What is expected:
Exactly what is written in the records below should be returned, minus the images.

== Given data

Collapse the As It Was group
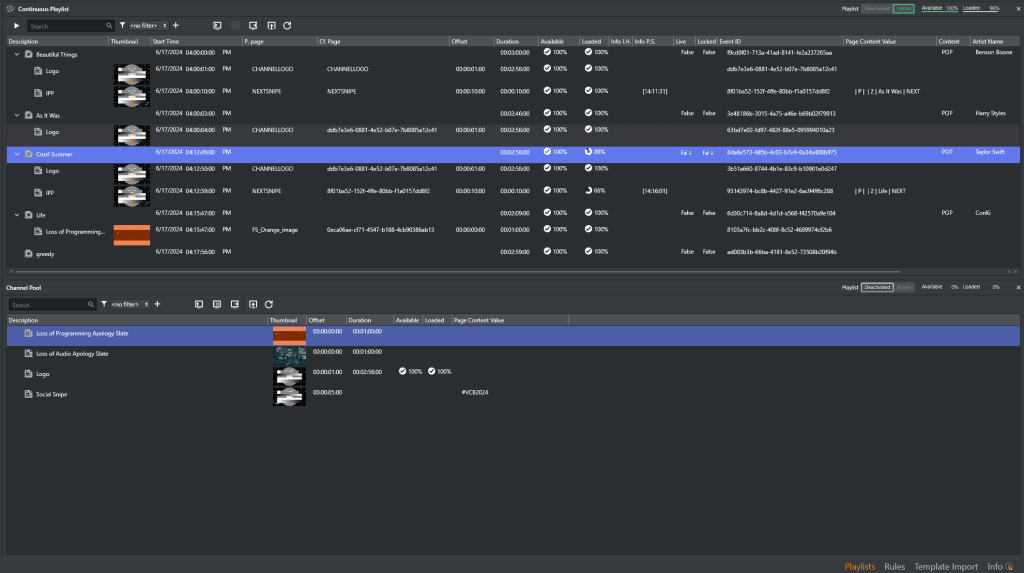 [16, 115]
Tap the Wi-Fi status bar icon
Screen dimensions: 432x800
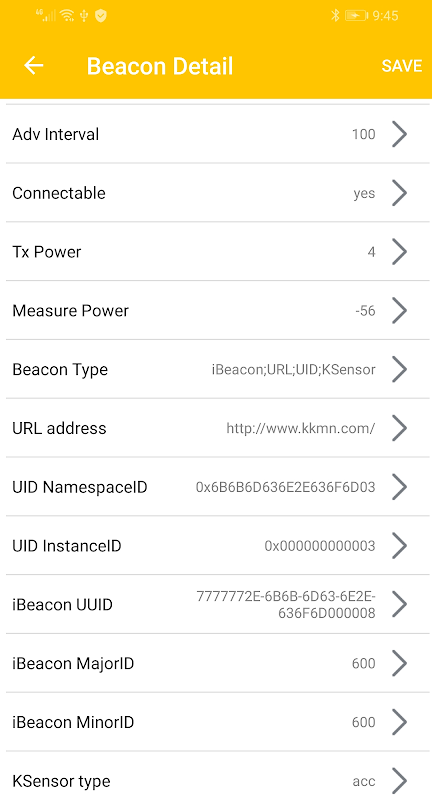[x=67, y=16]
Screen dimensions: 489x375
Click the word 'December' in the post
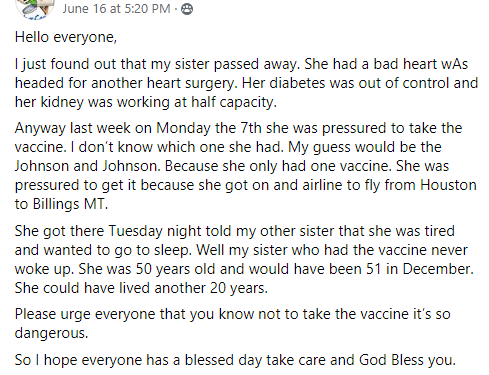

====

Reply:
Collapse the As It Was group
 [16, 115]
Tap the Wi-Fi status bar icon
Screen dimensions: 432x800
[x=67, y=16]
Screen dimensions: 489x375
Click the word 'December' in the post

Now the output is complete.